• Required action A:
In the COM port passage, what value did the "Test modem status" check expect, and what value did it receive?
• Required action B:
Reproduce the stretch of the COM port passage from "The BIOS, MSD" through "is examining. DSR?".

• Exercise text:
──────────────────────────────
The BIOS, MSD and CheckIt all agree that there are four COM ports, at different addresses and with the proper IRQs. CheckIt has the most complete suite of tests and will perform with or without a loopback adapter. The ports all pass without the loopback adapter. With a loopback it's a different story.

First, it matters (to CheckIt) what is being looped. My first try used a jumper between D-sub sockets 2 and 3, RXD and TXD. The CheckIt software noted partial success but several failures. I tried another, more extensive loopback, bridging 2:3, 1:4:6 and 7:8, tying DCD and DSR to ground and RTS to CTS. This eliminated all the failures except for "Test modem status" (expected F0h, received B0h). I'm stumped as to what signal / line that test is examining. DSR?
──────────────────────────────
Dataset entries
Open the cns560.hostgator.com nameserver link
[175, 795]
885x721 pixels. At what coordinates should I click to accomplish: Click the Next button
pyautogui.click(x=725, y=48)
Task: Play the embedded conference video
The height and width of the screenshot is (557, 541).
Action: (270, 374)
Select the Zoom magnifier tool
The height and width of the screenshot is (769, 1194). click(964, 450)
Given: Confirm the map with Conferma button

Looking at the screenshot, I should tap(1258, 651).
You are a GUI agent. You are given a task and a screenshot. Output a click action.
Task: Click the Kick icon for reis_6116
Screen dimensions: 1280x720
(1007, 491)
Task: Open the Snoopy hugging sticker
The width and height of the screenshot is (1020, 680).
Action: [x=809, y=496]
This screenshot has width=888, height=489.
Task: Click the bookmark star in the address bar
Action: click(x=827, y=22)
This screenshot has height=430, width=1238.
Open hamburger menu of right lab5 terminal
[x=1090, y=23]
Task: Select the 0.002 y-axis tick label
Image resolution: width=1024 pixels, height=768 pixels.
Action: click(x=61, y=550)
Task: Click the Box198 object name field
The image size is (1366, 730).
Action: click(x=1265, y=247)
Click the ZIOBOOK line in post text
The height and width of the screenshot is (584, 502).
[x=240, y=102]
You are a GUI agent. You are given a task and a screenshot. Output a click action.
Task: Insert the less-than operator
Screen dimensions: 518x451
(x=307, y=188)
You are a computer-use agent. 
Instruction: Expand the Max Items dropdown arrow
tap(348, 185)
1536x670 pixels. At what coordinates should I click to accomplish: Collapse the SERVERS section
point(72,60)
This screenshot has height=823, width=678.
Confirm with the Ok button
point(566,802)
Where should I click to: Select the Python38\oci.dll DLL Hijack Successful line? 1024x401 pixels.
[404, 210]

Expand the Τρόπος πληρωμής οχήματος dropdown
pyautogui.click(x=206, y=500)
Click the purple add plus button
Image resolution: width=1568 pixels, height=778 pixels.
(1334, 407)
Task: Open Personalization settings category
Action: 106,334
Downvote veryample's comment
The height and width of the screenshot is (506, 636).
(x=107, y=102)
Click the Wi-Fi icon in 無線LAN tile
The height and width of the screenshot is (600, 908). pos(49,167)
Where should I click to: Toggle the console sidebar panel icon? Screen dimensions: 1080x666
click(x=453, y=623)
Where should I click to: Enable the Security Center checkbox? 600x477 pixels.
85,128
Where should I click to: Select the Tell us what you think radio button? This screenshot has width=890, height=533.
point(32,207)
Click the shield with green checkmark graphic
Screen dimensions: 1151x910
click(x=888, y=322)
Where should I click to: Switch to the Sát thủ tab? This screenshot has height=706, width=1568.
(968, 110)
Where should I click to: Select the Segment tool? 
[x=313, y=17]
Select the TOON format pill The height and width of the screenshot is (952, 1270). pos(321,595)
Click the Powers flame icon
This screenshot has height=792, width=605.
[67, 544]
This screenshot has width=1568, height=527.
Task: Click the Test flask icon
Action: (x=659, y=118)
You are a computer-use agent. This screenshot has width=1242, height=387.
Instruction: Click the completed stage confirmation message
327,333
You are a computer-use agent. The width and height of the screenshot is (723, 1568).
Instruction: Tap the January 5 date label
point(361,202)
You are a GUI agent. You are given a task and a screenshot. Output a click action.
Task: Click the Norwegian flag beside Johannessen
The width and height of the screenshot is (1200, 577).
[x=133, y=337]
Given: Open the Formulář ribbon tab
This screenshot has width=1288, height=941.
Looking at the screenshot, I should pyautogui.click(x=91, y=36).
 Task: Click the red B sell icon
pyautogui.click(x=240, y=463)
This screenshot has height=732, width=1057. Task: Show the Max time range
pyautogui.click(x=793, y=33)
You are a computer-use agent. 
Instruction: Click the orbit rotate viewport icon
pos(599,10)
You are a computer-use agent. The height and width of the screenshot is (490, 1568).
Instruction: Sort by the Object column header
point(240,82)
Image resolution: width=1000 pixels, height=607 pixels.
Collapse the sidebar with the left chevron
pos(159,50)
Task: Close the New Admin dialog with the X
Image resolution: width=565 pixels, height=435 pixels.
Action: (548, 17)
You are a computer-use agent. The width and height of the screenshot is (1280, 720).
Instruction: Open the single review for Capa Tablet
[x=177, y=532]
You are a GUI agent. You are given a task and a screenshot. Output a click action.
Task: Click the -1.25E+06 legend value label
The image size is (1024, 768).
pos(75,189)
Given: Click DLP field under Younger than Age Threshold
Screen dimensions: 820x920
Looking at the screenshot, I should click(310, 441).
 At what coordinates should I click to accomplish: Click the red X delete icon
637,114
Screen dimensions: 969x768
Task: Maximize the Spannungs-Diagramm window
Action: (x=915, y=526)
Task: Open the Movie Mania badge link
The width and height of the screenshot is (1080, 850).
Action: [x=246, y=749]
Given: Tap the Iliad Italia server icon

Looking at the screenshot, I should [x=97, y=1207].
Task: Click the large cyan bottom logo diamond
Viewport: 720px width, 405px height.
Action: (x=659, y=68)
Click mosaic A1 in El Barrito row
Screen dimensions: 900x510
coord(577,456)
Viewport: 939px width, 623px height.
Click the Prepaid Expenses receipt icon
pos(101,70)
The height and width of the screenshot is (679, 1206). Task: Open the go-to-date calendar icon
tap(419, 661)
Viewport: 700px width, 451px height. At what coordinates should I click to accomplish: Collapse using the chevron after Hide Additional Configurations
──────────────────────────────
• Problem solution A:
It expected F0h and received B0h.

• Problem solution B:
The BIOS, MSD and CheckIt all agree that there are four COM ports, at different addresses and with the proper IRQs. CheckIt has the most complete suite of tests and will perform with or without a loopback adapter. The ports all pass without the loopback adapter. With a loopback it's a different story.

First, it matters (to CheckIt) what is being looped. My first try used a jumper between D-sub sockets 2 and 3, RXD and TXD. The CheckIt software noted partial success but several failures. I tried another, more extensive loopback, bridging 2:3, 1:4:6 and 7:8, tying DCD and DSR to ground and RTS to CTS. This eliminated all the failures except for "Test modem status" (expected F0h, received B0h). I'm stumped as to what signal / line that test is examining. DSR?